Tasks —
1/ In the article on the RCN's response to the NHS consultant pay offer, on which pay band do many nurses start and end their career?
2/ Continue the article on the RCN's response to the NHS consultant pay offer from its last sentence.

RCN demands new negotiations following NHS consultant pay offer
We remain in dispute with the UK government regarding NHS nursing pay in England with more than 100,000 members voting for further strike action in our last ballot.
In the strongly worded letter, Pat expresses her frustration and “extreme disappointment” that the government has been unwilling to engage in further negotiations about nursing pay, despite the RCN remaining in formal dispute regarding this year’s pay deal.
She stresses that more than 100,000 RCN members in England voted in favour of continued strike action just a few months ago in a clear indication that the profession continues to feel undervalued. Though it’s welcome that the government has engaged in meaningful negotiations with other trade unions, the announcement about consultant pay will have done nothing to quell that, Pat writes.
“The government has now shown it has the political will to negotiate on pay reform for some of the highest earners in the NHS in contrast to our members who received the lowest pay rise in the public sector.”
Given that inflation remains well above the government’s 2% target, the 5% pay award for NHS nursing staff in England appears “increasingly inadequate” and has been “consistently eclipsed” by the pay awards for other public sector workers and now this offer to consultants.
Pat also points to the perceived inequity of consultant pay being reformed whilst many nurses start and end their career on Agenda for Change Band 5 - the lowest band of all regulated professionals in the NHS.

Record extracts —

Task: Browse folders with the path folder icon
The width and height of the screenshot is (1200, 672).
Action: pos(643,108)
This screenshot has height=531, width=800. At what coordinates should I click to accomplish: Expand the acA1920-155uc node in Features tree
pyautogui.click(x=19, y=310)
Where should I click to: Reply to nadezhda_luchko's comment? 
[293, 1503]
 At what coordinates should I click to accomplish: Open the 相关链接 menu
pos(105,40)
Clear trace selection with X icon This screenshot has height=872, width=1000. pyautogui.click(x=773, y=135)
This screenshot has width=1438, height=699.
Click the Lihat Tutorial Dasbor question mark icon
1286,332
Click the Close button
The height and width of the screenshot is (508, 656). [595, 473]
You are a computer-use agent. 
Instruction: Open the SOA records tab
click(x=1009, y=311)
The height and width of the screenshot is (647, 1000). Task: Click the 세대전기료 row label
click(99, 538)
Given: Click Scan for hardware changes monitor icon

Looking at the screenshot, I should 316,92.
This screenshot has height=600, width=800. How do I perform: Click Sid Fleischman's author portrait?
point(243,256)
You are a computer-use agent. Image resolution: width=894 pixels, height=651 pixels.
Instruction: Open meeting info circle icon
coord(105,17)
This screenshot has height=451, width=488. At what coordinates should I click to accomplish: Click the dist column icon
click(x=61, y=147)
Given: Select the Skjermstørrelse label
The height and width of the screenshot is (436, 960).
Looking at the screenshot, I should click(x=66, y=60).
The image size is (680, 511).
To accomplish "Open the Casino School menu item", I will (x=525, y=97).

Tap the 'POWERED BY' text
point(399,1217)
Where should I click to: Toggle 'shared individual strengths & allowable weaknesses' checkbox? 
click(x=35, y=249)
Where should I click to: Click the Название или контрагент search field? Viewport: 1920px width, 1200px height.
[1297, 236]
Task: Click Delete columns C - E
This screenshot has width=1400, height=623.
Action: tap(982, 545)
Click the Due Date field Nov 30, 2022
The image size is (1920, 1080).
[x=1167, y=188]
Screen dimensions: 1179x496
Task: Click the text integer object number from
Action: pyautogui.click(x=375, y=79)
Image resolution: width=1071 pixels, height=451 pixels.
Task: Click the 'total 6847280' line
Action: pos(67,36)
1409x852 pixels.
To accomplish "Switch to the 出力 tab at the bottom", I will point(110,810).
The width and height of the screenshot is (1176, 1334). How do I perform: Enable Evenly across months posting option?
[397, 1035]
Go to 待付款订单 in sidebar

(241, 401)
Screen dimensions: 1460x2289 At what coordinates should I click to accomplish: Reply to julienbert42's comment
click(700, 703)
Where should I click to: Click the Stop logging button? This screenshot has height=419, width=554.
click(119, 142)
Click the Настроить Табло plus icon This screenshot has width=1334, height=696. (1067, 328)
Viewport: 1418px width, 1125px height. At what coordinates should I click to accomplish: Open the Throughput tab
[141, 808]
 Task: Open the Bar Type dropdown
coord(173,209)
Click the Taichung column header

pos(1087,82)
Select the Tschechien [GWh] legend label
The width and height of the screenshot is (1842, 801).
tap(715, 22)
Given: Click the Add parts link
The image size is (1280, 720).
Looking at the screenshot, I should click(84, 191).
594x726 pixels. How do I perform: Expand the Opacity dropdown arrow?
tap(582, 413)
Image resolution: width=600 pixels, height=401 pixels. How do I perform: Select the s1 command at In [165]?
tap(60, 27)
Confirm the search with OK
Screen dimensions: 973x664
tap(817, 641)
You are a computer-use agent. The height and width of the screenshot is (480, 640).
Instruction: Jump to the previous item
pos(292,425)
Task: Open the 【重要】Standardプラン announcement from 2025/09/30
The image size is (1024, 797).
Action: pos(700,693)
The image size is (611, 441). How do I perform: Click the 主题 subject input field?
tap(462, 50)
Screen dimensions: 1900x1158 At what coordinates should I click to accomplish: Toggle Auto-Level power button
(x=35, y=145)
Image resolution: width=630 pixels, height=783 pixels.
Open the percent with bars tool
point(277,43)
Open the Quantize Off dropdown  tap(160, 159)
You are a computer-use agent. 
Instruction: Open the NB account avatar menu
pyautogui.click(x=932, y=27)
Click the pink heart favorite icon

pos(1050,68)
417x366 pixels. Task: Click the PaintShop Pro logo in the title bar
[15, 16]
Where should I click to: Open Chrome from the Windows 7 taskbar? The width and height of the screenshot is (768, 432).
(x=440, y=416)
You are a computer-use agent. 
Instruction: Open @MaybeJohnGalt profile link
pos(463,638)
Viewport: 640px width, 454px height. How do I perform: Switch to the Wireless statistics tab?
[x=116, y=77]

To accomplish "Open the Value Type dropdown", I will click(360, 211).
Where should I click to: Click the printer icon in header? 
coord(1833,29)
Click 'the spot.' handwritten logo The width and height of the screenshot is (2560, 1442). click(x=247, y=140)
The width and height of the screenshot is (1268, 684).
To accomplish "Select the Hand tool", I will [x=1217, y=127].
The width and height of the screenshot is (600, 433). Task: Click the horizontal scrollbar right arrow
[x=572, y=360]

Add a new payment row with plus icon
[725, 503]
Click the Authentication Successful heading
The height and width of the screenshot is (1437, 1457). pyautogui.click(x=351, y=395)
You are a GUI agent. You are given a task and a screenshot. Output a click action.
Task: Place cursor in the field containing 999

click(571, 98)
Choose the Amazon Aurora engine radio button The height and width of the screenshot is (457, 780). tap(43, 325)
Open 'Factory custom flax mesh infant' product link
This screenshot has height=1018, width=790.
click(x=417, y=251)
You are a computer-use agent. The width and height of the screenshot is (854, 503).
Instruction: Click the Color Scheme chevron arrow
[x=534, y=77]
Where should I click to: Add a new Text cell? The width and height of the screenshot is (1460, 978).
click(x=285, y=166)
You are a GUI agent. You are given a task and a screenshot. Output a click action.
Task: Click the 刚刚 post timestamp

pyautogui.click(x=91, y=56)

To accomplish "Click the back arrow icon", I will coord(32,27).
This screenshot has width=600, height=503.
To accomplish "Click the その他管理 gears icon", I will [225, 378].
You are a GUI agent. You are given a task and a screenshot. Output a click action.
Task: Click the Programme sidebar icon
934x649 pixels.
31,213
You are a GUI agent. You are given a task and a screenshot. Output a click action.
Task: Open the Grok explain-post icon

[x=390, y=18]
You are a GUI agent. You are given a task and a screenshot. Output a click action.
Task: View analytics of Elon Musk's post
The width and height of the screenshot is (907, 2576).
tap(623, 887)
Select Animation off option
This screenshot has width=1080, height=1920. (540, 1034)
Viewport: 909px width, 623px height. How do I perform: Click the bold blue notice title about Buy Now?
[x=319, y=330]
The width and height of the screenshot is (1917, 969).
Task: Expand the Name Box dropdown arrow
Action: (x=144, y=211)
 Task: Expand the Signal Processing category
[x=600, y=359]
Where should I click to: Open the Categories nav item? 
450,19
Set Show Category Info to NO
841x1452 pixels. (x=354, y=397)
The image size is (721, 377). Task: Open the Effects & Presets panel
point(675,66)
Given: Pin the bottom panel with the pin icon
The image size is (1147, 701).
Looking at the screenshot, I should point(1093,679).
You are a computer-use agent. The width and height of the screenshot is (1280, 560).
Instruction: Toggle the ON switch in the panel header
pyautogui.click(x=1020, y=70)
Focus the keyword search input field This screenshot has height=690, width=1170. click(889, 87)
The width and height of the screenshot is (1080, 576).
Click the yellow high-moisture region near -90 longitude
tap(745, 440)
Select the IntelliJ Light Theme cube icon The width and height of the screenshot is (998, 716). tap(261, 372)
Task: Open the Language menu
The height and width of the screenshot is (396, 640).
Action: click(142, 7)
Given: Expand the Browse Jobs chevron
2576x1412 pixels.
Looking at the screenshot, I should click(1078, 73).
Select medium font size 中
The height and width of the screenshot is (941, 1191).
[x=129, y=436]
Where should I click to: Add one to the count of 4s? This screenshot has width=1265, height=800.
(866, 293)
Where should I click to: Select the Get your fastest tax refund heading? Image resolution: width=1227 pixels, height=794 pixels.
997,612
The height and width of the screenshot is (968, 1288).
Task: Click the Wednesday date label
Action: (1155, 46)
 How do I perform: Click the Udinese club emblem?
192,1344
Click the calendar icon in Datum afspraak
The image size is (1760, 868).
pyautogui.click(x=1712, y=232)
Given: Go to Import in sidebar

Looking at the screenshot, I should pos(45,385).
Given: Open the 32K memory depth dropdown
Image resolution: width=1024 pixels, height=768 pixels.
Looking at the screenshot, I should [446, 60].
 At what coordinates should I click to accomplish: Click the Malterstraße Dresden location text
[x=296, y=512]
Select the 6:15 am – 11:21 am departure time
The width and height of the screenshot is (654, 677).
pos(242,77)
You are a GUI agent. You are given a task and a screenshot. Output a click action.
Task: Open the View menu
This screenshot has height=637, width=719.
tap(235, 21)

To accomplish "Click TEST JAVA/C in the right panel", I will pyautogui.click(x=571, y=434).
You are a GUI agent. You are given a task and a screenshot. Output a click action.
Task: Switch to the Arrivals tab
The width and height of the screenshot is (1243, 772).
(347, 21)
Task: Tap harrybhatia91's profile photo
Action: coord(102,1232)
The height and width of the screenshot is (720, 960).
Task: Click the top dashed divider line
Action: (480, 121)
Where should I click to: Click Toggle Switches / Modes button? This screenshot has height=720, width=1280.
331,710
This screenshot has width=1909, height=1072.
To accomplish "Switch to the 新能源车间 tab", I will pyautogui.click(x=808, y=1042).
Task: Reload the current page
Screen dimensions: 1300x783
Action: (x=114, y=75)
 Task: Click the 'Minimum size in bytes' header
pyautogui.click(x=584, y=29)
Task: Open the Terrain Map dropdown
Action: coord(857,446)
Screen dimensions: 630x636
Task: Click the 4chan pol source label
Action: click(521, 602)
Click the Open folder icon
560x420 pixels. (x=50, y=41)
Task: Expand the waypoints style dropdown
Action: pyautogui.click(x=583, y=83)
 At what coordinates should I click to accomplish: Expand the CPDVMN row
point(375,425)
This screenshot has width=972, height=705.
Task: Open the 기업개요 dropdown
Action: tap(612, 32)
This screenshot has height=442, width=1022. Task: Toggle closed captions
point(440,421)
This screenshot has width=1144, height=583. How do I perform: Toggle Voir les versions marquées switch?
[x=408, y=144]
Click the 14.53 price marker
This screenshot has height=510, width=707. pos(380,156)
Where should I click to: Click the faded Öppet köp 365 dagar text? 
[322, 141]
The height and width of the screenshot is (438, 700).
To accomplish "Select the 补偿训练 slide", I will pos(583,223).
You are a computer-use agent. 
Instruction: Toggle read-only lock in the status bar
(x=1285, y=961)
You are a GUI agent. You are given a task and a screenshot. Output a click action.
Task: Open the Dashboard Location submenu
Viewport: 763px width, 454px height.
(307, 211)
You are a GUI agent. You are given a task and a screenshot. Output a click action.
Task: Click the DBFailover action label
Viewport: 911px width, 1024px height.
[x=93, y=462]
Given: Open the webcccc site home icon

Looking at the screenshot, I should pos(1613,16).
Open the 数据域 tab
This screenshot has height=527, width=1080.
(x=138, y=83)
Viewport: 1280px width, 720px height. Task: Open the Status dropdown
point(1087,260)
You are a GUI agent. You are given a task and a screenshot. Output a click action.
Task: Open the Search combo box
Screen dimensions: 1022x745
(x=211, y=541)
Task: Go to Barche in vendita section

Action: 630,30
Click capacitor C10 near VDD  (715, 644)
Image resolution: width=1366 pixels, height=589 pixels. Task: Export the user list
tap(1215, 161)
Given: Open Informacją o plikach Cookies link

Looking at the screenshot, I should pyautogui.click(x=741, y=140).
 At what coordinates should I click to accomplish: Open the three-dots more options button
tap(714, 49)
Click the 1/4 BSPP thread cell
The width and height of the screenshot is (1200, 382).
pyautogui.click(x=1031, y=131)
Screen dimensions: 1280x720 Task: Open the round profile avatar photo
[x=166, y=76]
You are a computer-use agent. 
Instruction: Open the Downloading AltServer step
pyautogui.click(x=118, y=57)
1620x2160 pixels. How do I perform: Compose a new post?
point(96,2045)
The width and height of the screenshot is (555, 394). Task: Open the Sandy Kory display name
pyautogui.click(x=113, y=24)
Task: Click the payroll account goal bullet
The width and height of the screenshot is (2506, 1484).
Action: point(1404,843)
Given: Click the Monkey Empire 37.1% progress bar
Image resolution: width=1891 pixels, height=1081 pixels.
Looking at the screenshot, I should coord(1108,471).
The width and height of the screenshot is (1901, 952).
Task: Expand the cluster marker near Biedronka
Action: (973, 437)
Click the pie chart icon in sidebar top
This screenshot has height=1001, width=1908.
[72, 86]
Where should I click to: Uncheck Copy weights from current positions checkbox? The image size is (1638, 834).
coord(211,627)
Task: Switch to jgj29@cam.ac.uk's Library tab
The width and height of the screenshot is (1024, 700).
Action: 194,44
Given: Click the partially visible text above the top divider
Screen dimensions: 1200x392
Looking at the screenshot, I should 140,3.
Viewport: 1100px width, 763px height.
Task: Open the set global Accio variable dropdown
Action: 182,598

Activity answers —
1/ Agenda for Change Band 5

2/
“It is time for nurses and nursing to be treated with the respect they deserve and for nursing pay also to be reformed,” Pat stresses. “Nursing is one of the most diverse and female-dominated professions within the public sector, and the injustice of nursing pay is also a gender issue. The greatest pay inequality in the NHS relates to nursing. This must be addressed as a matter of urgency.”
During previous pay negotiations, the RCN was provided with a commitment to explore a separate nursing pay spine but progressing that commitment hasn’t received the urgency it needs.
In light of the new health secretary committing to “getting round the table” to “see a fair and reasonable solution” to NHS strikes, Pat has requested an urgent meeting to discuss our dispute.
“The government should invest less time and attention in its attempt to impose draconian anti-strike laws on nursing staff and get back around the table and discuss nursing pay,” she writes.
“Every slight discourages another individual from choosing nursing as a profession and puts more patients at risk. The NHS requires the stability of a nursing foundation and now more than ever, this must be resolved.
“We want to be part of the collective effort to rebuild our NHS. It is your responsibility to act now. Nursing staff deserve better.”